■ **EXERCISE GOAL**
Report each line from the entries in which "computer" can be found.

** INFORMATION SUPPLIED follows **

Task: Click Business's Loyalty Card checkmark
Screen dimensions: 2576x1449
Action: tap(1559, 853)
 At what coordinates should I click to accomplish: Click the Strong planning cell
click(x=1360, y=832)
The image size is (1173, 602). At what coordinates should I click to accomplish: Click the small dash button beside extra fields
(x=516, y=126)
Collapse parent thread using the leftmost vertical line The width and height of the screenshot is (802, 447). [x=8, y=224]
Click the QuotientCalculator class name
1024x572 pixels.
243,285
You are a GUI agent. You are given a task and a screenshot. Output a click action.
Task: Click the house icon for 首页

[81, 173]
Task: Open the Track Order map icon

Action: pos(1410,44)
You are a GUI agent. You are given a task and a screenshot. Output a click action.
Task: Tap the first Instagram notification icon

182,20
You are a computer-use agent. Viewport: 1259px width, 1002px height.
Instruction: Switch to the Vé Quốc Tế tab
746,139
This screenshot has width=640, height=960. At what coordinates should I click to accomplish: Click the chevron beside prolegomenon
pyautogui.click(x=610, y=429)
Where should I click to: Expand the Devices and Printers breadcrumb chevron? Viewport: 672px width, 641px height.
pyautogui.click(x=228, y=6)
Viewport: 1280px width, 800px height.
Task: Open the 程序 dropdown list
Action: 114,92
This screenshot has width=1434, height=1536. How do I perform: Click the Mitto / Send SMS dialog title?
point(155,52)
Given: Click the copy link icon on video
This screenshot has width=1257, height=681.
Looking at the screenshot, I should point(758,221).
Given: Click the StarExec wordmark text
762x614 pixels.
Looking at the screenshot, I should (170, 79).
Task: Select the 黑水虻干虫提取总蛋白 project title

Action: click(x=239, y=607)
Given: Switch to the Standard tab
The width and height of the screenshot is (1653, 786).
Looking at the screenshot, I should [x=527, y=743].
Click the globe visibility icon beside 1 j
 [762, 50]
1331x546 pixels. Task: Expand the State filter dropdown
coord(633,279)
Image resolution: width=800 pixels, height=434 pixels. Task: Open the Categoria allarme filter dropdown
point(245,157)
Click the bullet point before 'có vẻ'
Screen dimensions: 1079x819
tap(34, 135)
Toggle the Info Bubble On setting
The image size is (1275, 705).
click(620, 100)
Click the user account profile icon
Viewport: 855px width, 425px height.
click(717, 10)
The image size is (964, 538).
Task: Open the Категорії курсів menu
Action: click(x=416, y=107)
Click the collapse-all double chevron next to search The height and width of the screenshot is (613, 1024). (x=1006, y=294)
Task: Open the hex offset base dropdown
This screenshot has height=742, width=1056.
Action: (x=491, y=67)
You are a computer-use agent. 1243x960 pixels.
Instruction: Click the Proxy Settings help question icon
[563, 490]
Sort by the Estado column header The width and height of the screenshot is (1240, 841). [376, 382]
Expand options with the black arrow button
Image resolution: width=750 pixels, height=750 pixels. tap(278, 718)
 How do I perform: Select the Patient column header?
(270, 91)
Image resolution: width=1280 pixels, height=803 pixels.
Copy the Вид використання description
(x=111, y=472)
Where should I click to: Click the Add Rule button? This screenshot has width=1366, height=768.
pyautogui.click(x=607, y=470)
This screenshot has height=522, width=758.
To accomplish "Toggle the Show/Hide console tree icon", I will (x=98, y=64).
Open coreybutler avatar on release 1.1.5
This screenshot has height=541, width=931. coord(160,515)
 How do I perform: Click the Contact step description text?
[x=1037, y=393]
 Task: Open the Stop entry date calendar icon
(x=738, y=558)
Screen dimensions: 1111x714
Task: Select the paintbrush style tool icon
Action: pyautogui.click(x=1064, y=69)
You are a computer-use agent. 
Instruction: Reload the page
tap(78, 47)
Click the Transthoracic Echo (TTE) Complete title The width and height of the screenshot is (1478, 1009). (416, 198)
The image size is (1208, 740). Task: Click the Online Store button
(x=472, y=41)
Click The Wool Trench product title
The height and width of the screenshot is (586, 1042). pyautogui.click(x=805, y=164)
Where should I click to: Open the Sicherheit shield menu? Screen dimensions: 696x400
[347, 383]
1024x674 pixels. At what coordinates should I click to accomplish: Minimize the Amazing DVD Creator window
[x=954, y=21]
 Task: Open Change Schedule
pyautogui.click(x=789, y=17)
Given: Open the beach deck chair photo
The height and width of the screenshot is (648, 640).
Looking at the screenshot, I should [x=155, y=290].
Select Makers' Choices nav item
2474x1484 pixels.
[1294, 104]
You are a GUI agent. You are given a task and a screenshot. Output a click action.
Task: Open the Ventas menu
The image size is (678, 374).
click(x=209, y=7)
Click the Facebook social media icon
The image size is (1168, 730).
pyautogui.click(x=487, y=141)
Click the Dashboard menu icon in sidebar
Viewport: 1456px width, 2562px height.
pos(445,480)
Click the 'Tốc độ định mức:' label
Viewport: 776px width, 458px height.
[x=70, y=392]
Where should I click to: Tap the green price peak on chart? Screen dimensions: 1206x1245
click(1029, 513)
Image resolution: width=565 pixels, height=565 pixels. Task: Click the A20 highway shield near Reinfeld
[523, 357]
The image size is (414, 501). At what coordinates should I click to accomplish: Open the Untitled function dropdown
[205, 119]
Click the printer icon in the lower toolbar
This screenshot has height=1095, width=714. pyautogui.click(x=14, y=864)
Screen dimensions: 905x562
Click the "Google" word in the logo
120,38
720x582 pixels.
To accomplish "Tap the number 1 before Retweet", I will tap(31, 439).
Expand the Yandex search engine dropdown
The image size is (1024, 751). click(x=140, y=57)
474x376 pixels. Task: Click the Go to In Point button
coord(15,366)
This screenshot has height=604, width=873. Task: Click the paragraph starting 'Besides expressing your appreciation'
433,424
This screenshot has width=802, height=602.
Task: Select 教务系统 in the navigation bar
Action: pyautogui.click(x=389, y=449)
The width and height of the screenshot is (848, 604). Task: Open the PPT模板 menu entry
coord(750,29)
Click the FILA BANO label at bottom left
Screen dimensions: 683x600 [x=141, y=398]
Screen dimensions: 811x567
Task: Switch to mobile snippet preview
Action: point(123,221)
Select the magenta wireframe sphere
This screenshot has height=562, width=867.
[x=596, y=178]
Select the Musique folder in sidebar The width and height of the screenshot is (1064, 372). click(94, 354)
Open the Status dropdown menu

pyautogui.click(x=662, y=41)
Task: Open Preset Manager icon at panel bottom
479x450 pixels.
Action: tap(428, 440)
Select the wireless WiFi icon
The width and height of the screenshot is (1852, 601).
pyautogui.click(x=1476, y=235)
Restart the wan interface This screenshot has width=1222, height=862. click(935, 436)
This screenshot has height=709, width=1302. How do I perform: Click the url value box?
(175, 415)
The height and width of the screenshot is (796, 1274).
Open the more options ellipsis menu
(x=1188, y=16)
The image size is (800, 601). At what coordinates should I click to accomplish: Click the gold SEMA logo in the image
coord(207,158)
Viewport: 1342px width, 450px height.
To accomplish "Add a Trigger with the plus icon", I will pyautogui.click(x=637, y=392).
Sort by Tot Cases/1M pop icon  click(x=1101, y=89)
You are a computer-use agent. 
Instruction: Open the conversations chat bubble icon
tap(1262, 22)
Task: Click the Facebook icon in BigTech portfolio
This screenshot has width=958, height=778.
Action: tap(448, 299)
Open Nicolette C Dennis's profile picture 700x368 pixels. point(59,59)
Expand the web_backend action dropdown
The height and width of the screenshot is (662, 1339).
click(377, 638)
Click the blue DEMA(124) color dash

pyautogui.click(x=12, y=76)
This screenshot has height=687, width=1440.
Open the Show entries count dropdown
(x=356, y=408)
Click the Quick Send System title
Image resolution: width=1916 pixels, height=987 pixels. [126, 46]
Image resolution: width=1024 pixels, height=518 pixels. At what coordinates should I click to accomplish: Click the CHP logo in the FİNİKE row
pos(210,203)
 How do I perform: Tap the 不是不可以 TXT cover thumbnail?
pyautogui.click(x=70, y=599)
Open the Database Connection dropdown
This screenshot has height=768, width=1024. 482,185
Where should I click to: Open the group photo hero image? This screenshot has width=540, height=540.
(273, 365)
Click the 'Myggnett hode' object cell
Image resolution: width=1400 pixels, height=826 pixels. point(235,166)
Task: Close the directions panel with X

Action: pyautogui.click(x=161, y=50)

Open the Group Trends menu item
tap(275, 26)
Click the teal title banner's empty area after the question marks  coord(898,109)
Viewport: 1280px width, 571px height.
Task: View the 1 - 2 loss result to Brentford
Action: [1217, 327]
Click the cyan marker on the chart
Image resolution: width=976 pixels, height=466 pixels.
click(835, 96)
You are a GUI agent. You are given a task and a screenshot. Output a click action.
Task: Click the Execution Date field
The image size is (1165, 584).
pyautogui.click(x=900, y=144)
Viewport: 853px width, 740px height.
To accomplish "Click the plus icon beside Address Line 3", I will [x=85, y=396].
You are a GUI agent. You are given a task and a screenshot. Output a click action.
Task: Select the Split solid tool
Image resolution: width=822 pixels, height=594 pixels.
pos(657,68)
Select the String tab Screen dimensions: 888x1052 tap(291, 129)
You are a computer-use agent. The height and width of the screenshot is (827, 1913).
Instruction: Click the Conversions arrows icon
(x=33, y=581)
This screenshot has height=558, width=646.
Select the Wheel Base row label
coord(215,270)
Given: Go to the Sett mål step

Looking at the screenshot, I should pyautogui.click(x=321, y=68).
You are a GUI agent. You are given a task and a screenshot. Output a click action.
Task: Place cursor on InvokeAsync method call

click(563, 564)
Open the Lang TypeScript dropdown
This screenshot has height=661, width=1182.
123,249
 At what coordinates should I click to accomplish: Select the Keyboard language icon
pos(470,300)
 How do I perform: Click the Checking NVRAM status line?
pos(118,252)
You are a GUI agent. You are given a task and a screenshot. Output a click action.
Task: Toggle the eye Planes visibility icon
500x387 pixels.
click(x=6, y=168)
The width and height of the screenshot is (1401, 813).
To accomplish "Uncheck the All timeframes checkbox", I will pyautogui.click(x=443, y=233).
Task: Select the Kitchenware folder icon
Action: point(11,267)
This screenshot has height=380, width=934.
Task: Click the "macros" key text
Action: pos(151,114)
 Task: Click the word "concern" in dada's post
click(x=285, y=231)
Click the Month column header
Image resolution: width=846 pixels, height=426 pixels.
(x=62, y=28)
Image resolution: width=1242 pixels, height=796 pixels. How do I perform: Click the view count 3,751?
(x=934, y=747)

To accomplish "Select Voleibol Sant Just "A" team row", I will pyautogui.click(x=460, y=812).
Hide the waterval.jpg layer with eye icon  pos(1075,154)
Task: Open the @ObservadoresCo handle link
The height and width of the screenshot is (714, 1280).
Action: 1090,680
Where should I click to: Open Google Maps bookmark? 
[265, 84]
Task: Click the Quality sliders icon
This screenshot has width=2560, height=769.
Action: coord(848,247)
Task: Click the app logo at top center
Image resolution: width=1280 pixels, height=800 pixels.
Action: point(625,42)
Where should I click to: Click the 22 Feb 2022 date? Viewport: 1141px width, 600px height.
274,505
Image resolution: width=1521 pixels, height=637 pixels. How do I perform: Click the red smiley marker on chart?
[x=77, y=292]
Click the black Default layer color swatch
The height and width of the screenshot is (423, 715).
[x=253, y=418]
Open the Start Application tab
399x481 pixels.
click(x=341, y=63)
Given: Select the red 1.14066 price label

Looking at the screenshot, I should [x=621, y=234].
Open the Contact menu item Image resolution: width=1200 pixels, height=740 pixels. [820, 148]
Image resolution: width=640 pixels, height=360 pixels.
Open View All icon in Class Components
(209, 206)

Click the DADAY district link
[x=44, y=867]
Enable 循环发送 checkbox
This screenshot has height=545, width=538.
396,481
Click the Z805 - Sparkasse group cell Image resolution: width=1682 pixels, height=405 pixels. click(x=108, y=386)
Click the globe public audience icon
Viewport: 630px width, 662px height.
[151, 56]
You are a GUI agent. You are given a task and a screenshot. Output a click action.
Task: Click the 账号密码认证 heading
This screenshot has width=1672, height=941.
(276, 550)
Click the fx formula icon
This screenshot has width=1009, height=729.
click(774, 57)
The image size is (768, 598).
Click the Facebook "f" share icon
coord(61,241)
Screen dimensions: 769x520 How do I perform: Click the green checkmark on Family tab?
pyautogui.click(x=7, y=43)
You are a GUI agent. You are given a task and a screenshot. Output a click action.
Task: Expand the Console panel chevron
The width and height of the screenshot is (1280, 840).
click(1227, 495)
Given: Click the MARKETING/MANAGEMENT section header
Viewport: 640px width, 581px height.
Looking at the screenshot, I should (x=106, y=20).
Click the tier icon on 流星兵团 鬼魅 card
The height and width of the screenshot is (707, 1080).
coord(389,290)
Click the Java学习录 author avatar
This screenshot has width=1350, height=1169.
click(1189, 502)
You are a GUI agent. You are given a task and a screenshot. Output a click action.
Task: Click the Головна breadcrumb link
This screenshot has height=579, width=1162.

** End of INFORMATION SUPPLIED **

■ **RESULT BELOW**
You are a computer-use agent. Viewport: 1259px width, 1002px height.
You are a computer-use agent. 1243x960 pixels.
You are a computer-use agent. 
You are a computer-use agent. 
You are a computer-use agent. The height and width of the screenshot is (827, 1913).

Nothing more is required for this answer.